Here is a wound that never will heal, I know
Being wrought not of a dearness and a death
But of a love turned ashes and the breath
Gone out of beauty; never again will grow
The grass on that scarred acre, though I sow
Young seed there yearly and the sky bequeath
Its friendly weathers down, far underneath
Shall be such bitterness of an old woe.
That April should be shattered by a gust,
That August should be leveled by a rain,
I can endure, and that the lifted dust
Of man should settle to the earth again;
But that a dream can die, will be a thrust
Between my ribs forever of hot pain.
If want to share your thoughts, I want to hear them. Leave your comments below.
Copyright © 2022 Stacey Eskelin
Your post is trenchant and moving, Stacey. I can find nothing in which you wrote that I can take issue with; more's the pity. There is a sheltered and self-serving minority of politicians in this nation, backed up by 5 right-wing justices on the Supreme Court, who were after all chosen for their fealty to their backers extremism, who have created a nation where holocausts in miniature are justified as the, "price of freedom." No. This is the price we pay for having prostitutes in suits whose primary objective is to fatten their checking accounts, the lives of innocents, even small children, be damned. I am gutted, I am angry, but most of all today I am ashamed to be citizen of a country wretched enough to allow this. We are essentially living in a hell that no demon would chose as a home.

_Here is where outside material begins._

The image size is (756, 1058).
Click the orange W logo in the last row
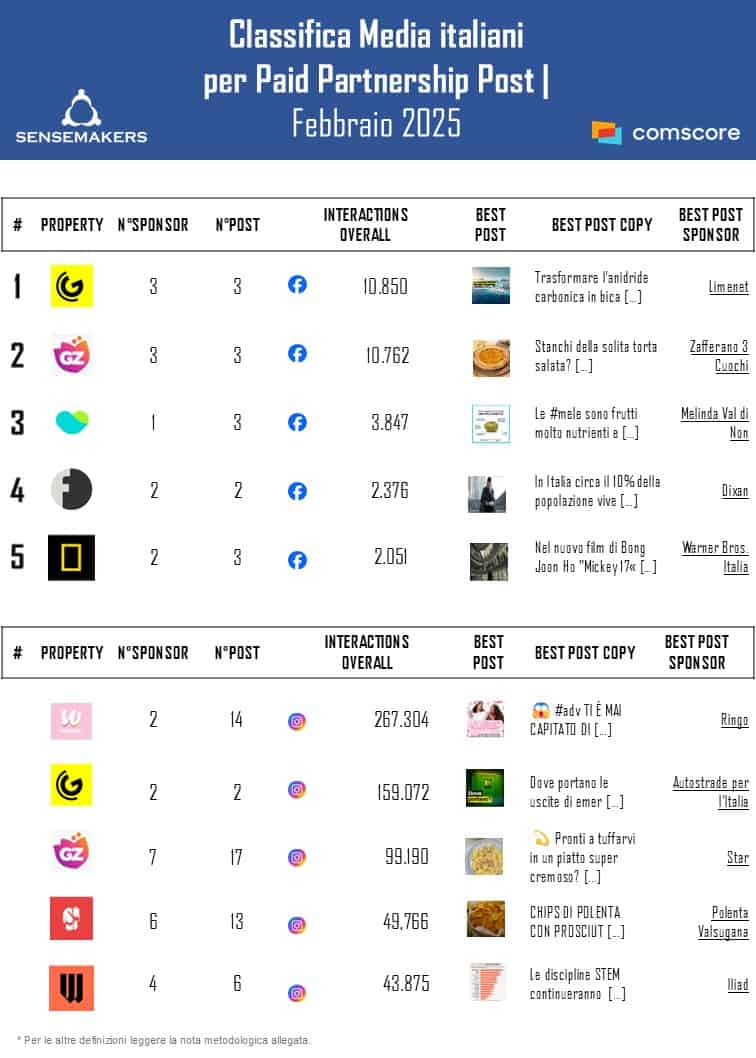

I've been angry and heartsick and angry and angrier still. The only way I've been able to process my pain and anger is by writing my way through it. I'm beginning to feel like a broken record, but I don't know what else to do. I don't feel any better when I finish one post, but it keeps me from crying...and I don't even have children. I can't imagine what a parent must be going through now.

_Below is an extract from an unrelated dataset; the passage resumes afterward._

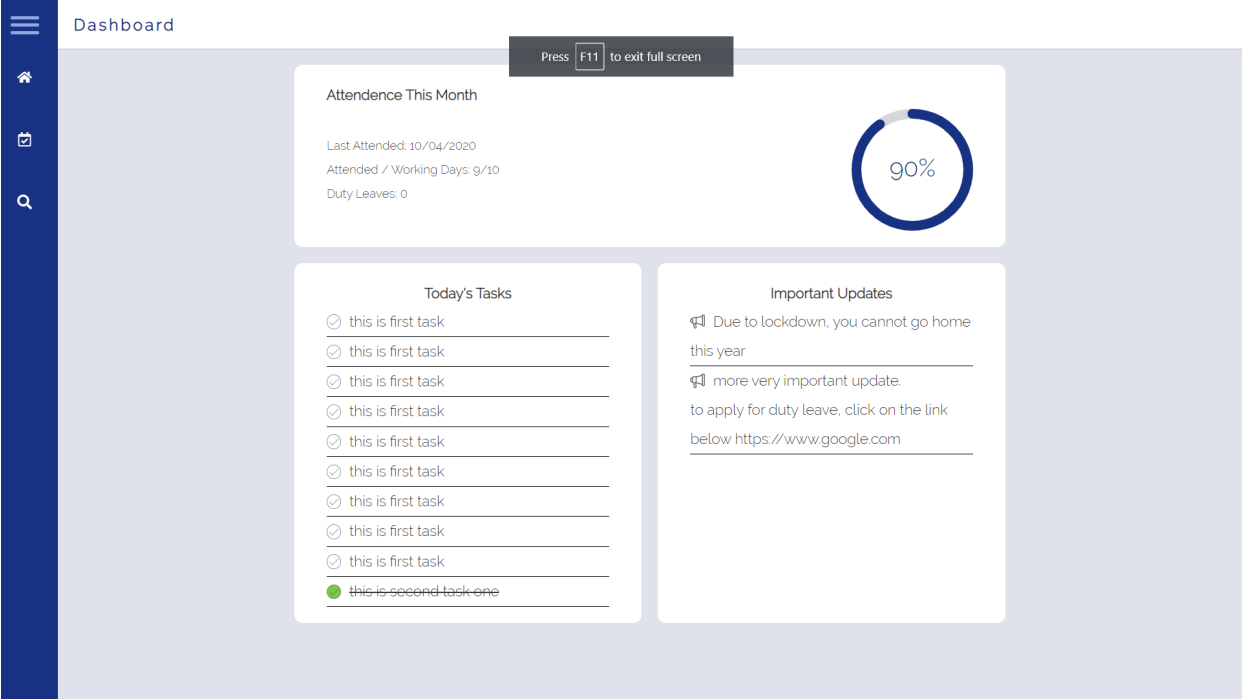Click the Search icon in the sidebar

Part of the problem is that a large segment of America believes the Tree of Liberty must occasionally be watered with the blood of Patriots...or in this case, second- through fourth-graders and a couple of teachers. Mass shootings are simply the cost of freedom, the price of admission for maintaining our precious 2nd Amendment, the most willfully misinterpreted 27 words in the English languages.
I listened to Texas Republican Congressman Tony Gonzales dance around the question of common sense gun control by claiming that Democrats control Congress...so why don't Democrats do something. The disingenuous and the stupidity is strong in the GOP. They're so beholden to the NRA that you have to wonder what Wayne LaPierre has on them.
I keep thinking about the Onion headline: "No Way To Prevent This, Says Only Country Where This Regularly Happens." They've done 27 of those headlines, if memory serves...and the 28th probably isn't far off.
We're living in a Hell of our own choosing...and we don't even know that we have the key to let ourselves out.